Footnotes for your lawyer:

Financial numbers that must be disclosed include assets, cash, accounts receivable, short term debt, long term debt, revenues, cost of goods, 
taxes paid, and net income. Financials are certified by CEO if raised under $100k. Otherwise, financials must be reviewed by an independent CPA. 
No audited financials are required for the issuer's first Regulation Crowdfunding raise.

Our library includes industry standard investment contracts like the Y Combinator SAFE and the Techstars Convertible 
Note. However, "NCF" can handle any type of custom security.

During the fundraise, the SEC requires periodic fundraising progress updates on Form C-U and any amendments to the offering statement on Form C/A. We file these automatically based on information the issuer provides.

If the issuer raises more than $1m and opts for a concurrent Regulation D 506(c) raise, National Crowd Finance will handle the verification of accredited status of investors. Additionally, any public solicitation should comply with the tighter rules of Regulation Crowdfunding.

Investment limits are calculated from self-reported income and net worth. "NCF" helps enforce investor limitations. 
The issuer is not liable unless it can be proven they know an investor lied.

Advertisements can include no more than: 
(1) a statement that the issuer is conducting an offering and a link to their CF profile; 
(2) the terms of the offering; and 
(3) facts like name, legal identity, location, phone, website, e-mail, and a brief description of the business.

 “Terms of the offering" include: 
(1) the amount of securities offered;
(2) the nature of the securities; 
(3) the price of the securities; and 
(4) the closing date of the offering period.

The issuer is not exempt from Exchange Act Section 12g and is subject to the Exchange Reporting Act if they have over 500 hundred unaccredited shareholders or over 2000 total shareholders, while also having over $25m in assets.

The annual report includes financial statements self-certified by the CEO as well as a business discussion.
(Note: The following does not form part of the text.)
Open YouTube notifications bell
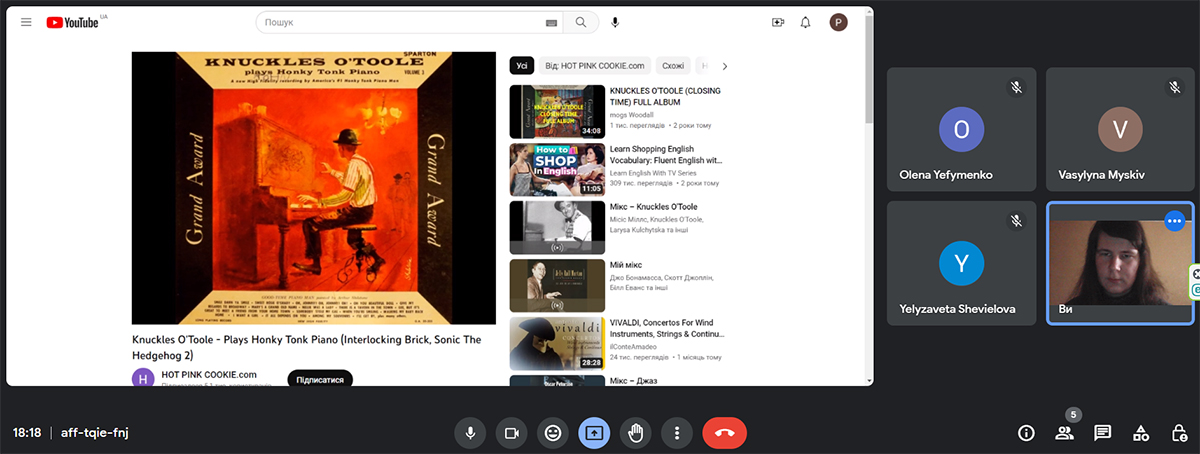click(805, 22)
No review or audit is required. Annual reports terminate after 3 years if the company has less than $10m in assets, or after 1 year if there are fewer than 300 shareholders. Filing the annual report is not a condition of the exemption.
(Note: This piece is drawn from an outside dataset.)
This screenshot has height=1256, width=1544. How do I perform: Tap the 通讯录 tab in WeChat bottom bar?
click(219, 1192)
About Side by Side Offerings

What is Side by Side?
A Side by Side offering refers to a deal that is raising capital under two offering types. 
This Side by Side offering is raising under Regulation CF and Rule 506(c) of Regulation D.

What is a Form C?
The Form C is a document the company must file with the Securities and Exchange Commission (“SEC”) which includes basic information about the company and its offering and is a condition to making a Reg CF offering available to investors. It is important to note that the SEC does not review the Form C, and therefore is not recommending and/or approving any of the securities being offered.
Before making any investment decision, it is highly recommended that prospective investors review the Form C filed with the SEC (included in the company's profile) before making any investment decision.

What is Rule 506(c) under Regulation D?
Rule 506(c) under Regulation D is a type of offering with no limits on how much a company may raise. The company may generally solicit their offering, but the company must verify each investor’s status as an accredited investor prior to closing and accepting funds. To learn more about Rule 506(c) under Regulation D and other offering types check out our blog and academy.

What is Reg CF?
Title III of the JOBS Act outlines Reg CF, a type of offering allowing private companies to raise up to $1 million from all Americans. Prior capital raising options limited private companies to raising money only from accredited investors, historically the wealthiest ~2% of Americans. Like a Kickstarter campaign, Reg CF allows companies to raise funds online from their early adopters and the crowd. However, instead of providing investors a reward such as a t-shirt or a card, investors receive shares, typically equity, in the startups they back.